Segment Start: Provided text

Until now, most people have equated aggression in shops with "trolley rage" incidents, when belligerent shoppers - such as the men whose battle over the Mr Kipling cake stand in a Wakefield supermarket ended up in court last week - fight one another in the supermarket aisles.
But customer aggression towards shop assistants - there were 350,000 incidents last year - has become so bad that retailers have joined forces with the Government to tackle violence at the counter.
A new training initiative will be launched this week by the Home Office minister David Maclean and the British Retail Consortium (BRC). It will highlight the problem of in-store violence, both physical and verbal. Speakers will acknowledge the phenomenon of "store rage".
Independent retailers and chain stores will be offered training videos and an information pack about how to diffuse potentially violent situations and how to spot a troublemaker in the first place.

Segment End: Provided text

Repeat word for word the part of the store rage passage above, starting with "But customer aggression" and going on through "the first place.".

Segment Start: Recorded information

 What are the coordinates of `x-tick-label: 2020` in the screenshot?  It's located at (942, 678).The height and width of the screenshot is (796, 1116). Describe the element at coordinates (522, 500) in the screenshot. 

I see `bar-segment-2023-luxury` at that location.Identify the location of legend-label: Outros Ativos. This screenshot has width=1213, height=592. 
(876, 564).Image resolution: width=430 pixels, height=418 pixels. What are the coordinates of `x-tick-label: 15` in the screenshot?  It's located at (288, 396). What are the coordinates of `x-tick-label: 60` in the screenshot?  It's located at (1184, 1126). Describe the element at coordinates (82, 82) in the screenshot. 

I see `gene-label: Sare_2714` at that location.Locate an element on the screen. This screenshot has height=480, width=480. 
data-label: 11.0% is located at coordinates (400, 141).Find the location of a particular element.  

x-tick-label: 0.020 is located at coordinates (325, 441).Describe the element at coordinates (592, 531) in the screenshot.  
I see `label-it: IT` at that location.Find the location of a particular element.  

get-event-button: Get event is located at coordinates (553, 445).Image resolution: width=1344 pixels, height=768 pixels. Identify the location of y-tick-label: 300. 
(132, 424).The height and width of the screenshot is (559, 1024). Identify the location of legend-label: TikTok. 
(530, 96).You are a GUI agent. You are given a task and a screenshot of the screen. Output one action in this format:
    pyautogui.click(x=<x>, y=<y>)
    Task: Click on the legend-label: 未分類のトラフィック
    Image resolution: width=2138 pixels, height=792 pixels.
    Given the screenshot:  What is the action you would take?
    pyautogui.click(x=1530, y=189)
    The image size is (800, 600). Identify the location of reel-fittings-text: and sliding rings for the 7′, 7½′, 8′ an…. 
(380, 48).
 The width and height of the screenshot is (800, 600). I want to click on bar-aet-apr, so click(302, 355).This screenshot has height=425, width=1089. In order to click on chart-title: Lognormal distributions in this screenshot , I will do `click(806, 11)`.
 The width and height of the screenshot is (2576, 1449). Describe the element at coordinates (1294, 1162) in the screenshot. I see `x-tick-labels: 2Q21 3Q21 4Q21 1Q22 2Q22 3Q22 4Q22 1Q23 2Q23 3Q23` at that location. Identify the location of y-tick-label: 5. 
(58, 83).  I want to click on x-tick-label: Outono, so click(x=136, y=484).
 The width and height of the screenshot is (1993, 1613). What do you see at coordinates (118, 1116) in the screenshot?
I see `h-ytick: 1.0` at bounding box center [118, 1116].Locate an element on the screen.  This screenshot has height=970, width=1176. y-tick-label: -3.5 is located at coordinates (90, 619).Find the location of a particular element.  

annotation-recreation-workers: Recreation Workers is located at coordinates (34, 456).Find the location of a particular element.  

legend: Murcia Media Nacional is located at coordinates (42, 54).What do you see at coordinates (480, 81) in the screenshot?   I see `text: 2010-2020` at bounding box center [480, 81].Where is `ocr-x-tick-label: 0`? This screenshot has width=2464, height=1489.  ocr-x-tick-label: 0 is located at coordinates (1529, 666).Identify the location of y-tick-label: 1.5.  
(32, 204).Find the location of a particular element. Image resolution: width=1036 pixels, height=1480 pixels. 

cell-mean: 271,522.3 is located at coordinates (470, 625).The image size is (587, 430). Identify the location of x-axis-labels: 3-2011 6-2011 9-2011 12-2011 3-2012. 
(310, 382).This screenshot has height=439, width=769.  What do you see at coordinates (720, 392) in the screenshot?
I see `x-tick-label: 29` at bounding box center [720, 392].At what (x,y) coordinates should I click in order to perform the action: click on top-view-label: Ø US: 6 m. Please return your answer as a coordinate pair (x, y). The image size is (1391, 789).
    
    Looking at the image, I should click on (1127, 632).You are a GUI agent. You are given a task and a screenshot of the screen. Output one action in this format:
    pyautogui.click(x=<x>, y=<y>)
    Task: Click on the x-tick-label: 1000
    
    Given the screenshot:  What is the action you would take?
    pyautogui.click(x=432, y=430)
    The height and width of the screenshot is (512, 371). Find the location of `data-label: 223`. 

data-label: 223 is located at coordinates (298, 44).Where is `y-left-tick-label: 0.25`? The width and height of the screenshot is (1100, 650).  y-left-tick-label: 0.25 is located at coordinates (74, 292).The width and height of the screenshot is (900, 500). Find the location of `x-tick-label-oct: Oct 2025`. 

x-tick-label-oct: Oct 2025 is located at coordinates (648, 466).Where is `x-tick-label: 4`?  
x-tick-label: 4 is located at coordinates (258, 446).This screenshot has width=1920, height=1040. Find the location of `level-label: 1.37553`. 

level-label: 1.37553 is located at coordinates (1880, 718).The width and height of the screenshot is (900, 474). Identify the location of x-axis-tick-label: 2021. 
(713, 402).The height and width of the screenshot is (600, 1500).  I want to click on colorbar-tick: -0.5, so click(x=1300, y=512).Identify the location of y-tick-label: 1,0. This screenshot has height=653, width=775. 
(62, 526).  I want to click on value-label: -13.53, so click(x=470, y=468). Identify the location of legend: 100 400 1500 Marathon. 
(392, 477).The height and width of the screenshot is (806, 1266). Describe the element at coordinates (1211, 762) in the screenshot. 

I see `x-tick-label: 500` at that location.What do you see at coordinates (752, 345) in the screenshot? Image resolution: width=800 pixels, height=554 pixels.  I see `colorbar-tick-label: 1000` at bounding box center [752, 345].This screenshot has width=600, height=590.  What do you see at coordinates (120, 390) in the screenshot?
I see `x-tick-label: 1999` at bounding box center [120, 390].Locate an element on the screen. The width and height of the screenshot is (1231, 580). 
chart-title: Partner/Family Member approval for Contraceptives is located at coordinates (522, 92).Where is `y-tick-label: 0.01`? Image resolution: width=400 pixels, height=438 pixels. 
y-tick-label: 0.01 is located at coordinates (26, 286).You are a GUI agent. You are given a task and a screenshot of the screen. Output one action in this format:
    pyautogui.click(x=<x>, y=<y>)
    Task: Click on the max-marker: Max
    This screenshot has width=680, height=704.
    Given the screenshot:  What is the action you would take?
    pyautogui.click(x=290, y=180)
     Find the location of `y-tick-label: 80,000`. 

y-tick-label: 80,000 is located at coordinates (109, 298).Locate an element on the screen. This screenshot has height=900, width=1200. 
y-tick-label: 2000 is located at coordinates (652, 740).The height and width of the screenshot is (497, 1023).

Segment End: Recorded information

[Answer to this task]:
But customer aggression towards shop assistants - there were 350,000 incidents last year - has become so bad that retailers have joined forces with the Government to tackle violence at the counter.
A new training initiative will be launched this week by the Home Office minister David Maclean and the British Retail Consortium (BRC). It will highlight the problem of in-store violence, both physical and verbal. Speakers will acknowledge the phenomenon of "store rage".
Independent retailers and chain stores will be offered training videos and an information pack about how to diffuse potentially violent situations and how to spot a troublemaker in the first place.